Ever since the term “data scientist” came onto the tech scene, there’s been a cross-generational debate raging, attempting to define and distinguish newly branded data scientists and traditional statisticians. I personally adopted the data scientist title around 2012, and I recall a rather pithy definition float across the Twittersphere around this time:
In a more serious light, data science is often defined as the confluence of three areas: computer science, mathematics/statistics, and specific domain knowledge. Implicit in this definition is the focus on solving specific problems, in contrast with the type of deep understanding that is typical in academic statistics.
In this article, we’ll take yet another look at the data scientist/statistician kerfuffle to see if we can find some common ground and maybe even a common endpoint.
Data Science or Statistics?
It seems that the designation “data scientist” has taken the world by storm. It’s a title that conjures up almost mystical abilities of a person garnering information from deep data lakes with ease. It comes from a belief that a data scientist can wave his or her hand like a 21st century Houdini and effortlessly extract insights from the data.
What’s intriguing about the field of data science is its perceived threat to other disciplines, specifically statistics. I don’t see this threat as real however as the two fields are quite distinct and complementary. In the past decade, it’s clear that though the two fields can exist separately on their own, each is weak without the other. Statisticians need to understand the modeling and structure of data, while data scientists need to understand applied statistics.
It’s no wonder that statisticians feel threatened by data scientists to a certain degree. Statisticians deal with nebulous concepts like point estimates, margins of error, confidence intervals, standard errors, p-values, hypothesis testing, and the proverbial argument between the “frequentists” and “Bayesians.” Statisticians can be viewed as confusing to the general public and many times the statisticians can’t even agree on what is correct.
Data scientists on the other hand, closely follow the “data science process” that is more approachable; data ingest, data transformation, exploratory data analysis, model selection, model evaluation, and data storytelling. Sure, many of these steps follow statistical methods behind the scene, but they’re sealed in a more engaging and understandable wrapper. Many more people can embrace data science.
To be sure, there will always be a need for a solid foundation in statistics. There are many cases where a data scientist would not have a clue what to do with certain data sets without help from someone with a background in statistics. At the same time if a statistician was handed a high-dimensionality data set with 5 billion rows and 10,000 variables, they’d be hard pressed to set-up the data for analysis without consulting a data scientist.
Ultimately, the two disciplines need to find some common ground. It should be part of the curriculum of a statistics department program to teach students how to work with real-world data. And those working in data science need to have the appropriate training in statistics.
Further Comparing and Contrasting
Although data scientists and statisticians tend to gather information for similar purposes, their means of data collection are quite different. On one hand, the amount of data for data scientists is often massive, consequently, they spend a lot of time with tasks like large-scale data ingest, data cleansing and transformation. Conversely, statisticians still rely on more traditional and smaller scale methods of data collection, such as surveys, polls, and experiments.

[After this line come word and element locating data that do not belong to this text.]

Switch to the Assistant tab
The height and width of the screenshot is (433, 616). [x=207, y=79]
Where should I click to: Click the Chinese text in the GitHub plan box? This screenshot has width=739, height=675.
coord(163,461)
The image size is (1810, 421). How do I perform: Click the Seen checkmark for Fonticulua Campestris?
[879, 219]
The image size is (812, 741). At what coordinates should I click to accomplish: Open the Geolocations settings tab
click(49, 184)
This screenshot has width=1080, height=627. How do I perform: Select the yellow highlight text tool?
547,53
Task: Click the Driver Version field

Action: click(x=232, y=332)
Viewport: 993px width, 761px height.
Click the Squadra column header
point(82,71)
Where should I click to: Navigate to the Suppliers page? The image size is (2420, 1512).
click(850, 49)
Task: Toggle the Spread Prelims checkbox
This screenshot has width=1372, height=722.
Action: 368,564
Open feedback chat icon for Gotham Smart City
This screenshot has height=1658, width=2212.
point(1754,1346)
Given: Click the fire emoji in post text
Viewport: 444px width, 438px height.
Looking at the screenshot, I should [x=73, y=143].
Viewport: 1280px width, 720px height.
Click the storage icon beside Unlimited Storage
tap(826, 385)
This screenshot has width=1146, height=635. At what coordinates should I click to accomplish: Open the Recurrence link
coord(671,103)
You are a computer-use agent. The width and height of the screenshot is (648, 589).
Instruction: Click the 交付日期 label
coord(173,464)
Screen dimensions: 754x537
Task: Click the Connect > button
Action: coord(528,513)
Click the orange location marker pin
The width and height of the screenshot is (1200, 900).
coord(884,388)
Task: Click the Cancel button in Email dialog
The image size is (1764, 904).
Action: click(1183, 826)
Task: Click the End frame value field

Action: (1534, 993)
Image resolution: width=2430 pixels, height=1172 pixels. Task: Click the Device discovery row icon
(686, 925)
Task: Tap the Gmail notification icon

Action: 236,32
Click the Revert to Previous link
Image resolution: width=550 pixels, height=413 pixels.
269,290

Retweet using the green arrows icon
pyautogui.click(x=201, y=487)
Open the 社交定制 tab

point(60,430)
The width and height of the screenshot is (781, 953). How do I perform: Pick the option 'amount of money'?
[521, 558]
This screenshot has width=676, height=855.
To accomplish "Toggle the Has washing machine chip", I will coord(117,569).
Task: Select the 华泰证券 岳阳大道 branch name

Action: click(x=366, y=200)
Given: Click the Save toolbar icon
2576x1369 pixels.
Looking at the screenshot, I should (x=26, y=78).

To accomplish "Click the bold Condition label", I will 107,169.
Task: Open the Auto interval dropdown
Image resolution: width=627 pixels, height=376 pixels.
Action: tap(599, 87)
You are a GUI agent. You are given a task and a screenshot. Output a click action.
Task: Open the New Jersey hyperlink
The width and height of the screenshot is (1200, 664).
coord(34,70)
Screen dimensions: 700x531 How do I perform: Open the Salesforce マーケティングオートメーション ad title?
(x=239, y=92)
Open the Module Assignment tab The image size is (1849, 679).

Typically data science problems are formulated using a modeling process which focuses on the predictive accuracy of the model. Data scientists do this by comparing the predictive accuracy of different machine learning algorithms and selecting the model with the best accuracy. Statisticians take a different approach to building and testing their models. The starting point in statistics is usually a simple model, such as linear regression, where the data is verified to determine whether it is consistent with the assumptions of the model. The model is improved by addressing assumptions in the model that are violated. The modeling process is considered complete when all model assumptions are verified and no assumptions are violated.
While data scientists focus on comparing a number of different methods to create the best machine learning model, statisticians rather work to improve a single, simple model to best fit the data.
Statisticians tend to focus more on quantifying uncertainty than data scientists. As part of the statistical model-building process, it’s common to quantify the connection between the outcome being predicted and each predictor. Any uncertainty about this connection is also quantified. This process is not as common with the tools used by data scientists, namely machine learning.
The two fields also use somewhat different nomenclature to describe the same principles. Data scientists speak of things like: “example” whereas statisticians use “observation,” “feature” versus “predictor” or “independent variable,” “label” versus “response” or “dependent variable.”
In current terms, the fields of data science and statistics differ in a number of ways. The fields differ in modeling processes, the size of data consumed, the types of problems studied, the academic background of the people in the field, and the terminology used. At the same time, the fields are closely related in the sense that both data science and statistics aim to extract knowledge from data.
Given time, the fields of data science and statistics likely will converge to a common end-point. Statisticians have gone about gathering data and performing analysis techniques like linear regressions for several centuries. Eventually, as more statisticians pick up on skills like implementing algorithms that learn from data, and provide predictions and actions and more data scientists pick up on statistical science (sampling, experimental design, confidence intervals, p-values, etc.) the boundary between data scientists and statisticians will eventually blur.